Predictive modelers told California regulators on Thursday that the state’s antiquated rules for calculating wildfire risk when setting property insurance rates discourage innovative mitigation measures that could ultimately reduce losses.

Nancy P. Watkins, a principal and consulting actuary for Milliman, said during a webcast on “home hardening” hosted by the state Department of Insurance that California is one of only three states that doesn’t allow insurers to use catastrophe modeling to determine wildfire risk. Rates must be based on historical losses.
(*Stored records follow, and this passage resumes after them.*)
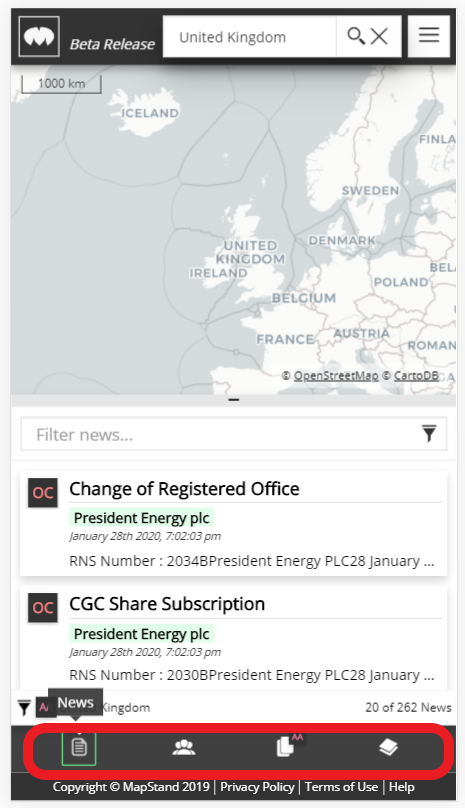
Task: Open the Terms of Use link
Action: (x=341, y=787)
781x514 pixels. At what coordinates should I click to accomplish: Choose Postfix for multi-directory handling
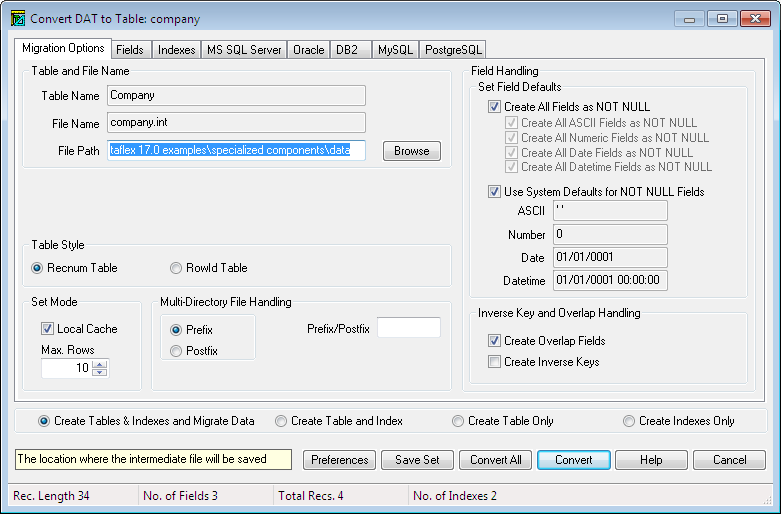coord(176,351)
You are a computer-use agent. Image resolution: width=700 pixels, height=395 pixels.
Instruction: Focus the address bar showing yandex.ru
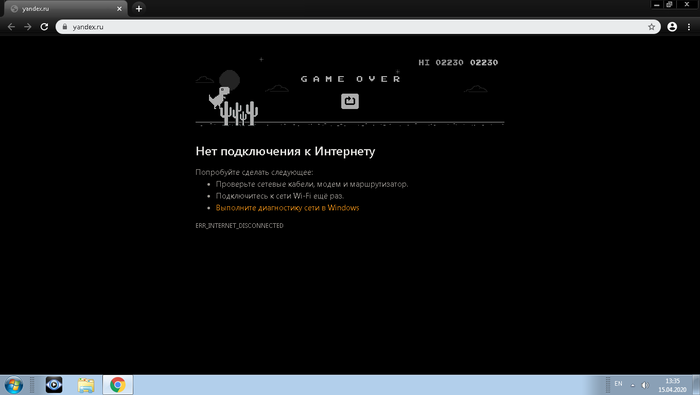coord(358,27)
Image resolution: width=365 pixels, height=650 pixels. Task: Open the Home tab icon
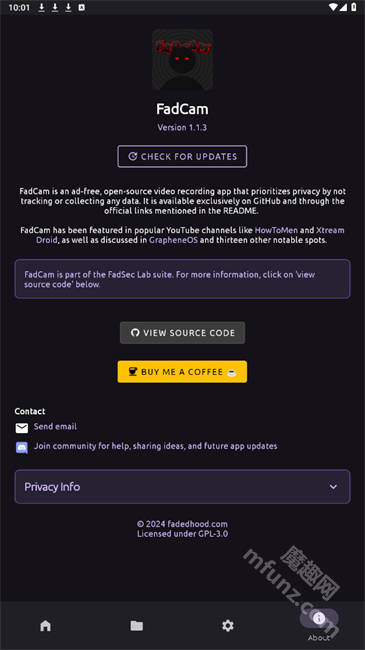[46, 625]
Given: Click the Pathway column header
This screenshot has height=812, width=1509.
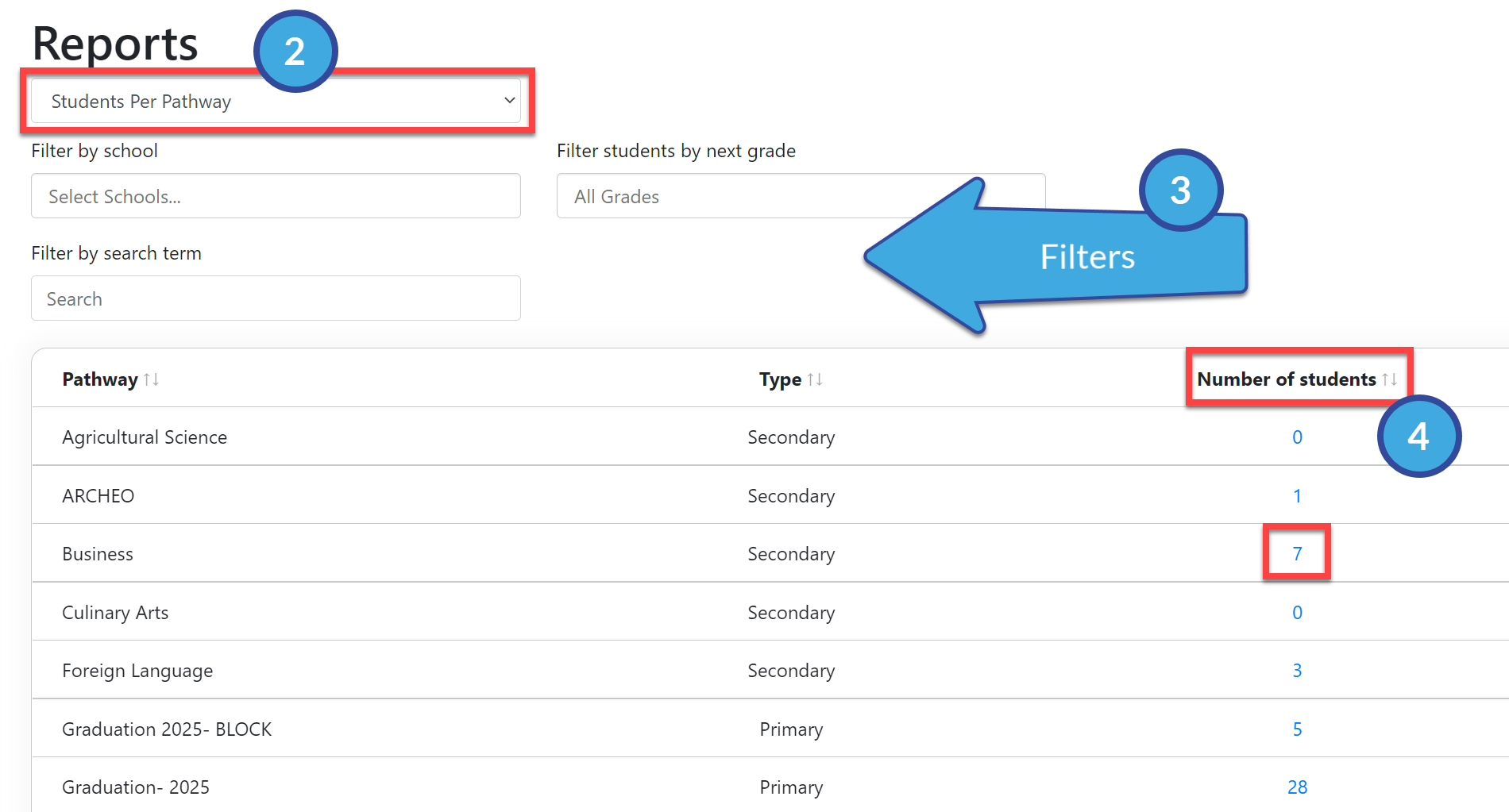Looking at the screenshot, I should [x=100, y=379].
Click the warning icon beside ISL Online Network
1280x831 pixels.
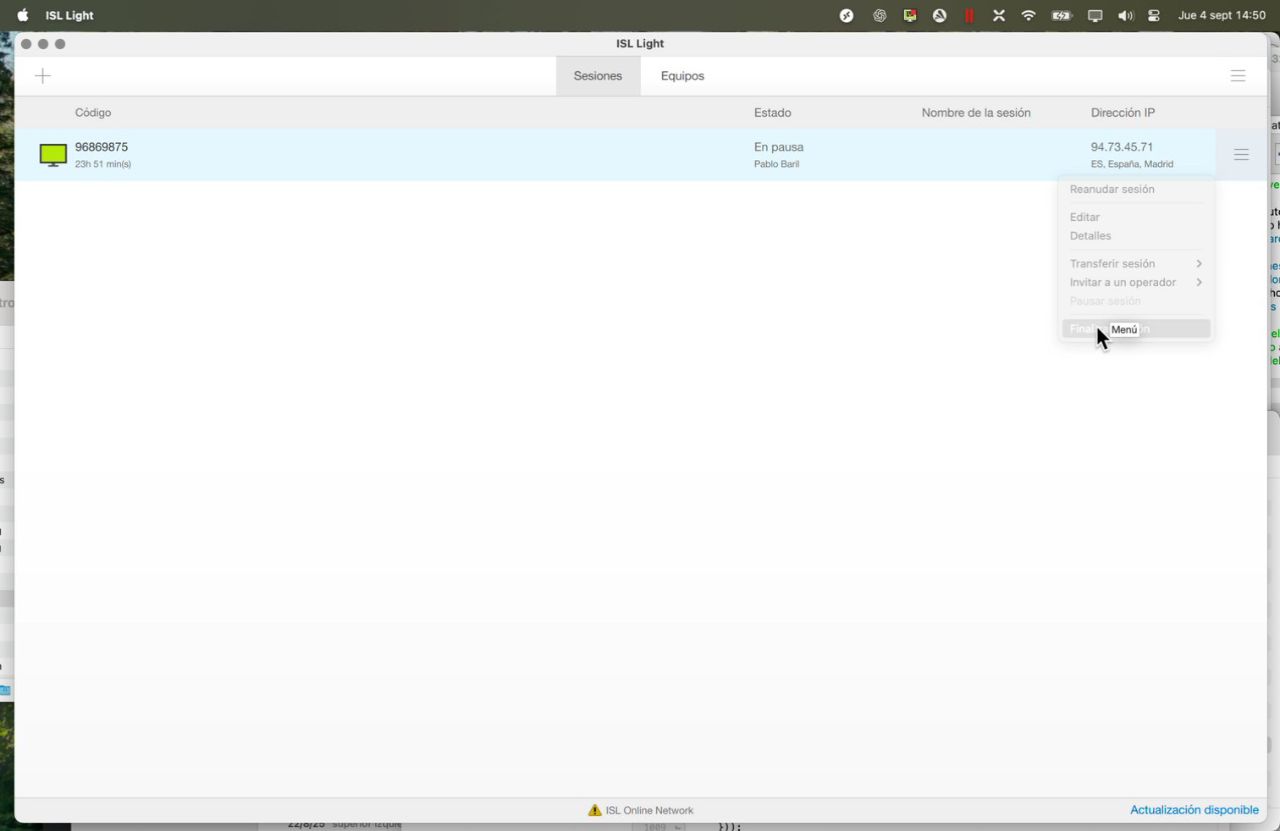coord(595,810)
Watkins said that is a “very simple” method of ratemaking. “It’s kind of like expecting the Rocky Mountains to be flat because we just drove through Kansas and Missouri,” she said.

California Insurance Commissioner Ricardo Lara held the Thursday morning webcast to hear opinions on whether using catastrophic modeling in ratemaking will make homeowners’ insurance more affordable, and how wildfire mitigation measures may reduce the spread and risk of future wildfires.

Watkins gave testimony along with representatives for Risk Management Solutions, AIR Worldwide, Karen Clark & Co., AIR Worldwide, CoreLogic and AIS Risk Solutions. Their combined message: Catastrophic modeling can encourage mitigation measures, such as installing fire-resistant vents on roof openings and fireproof materials for fences and decks by more accurately predicting risk.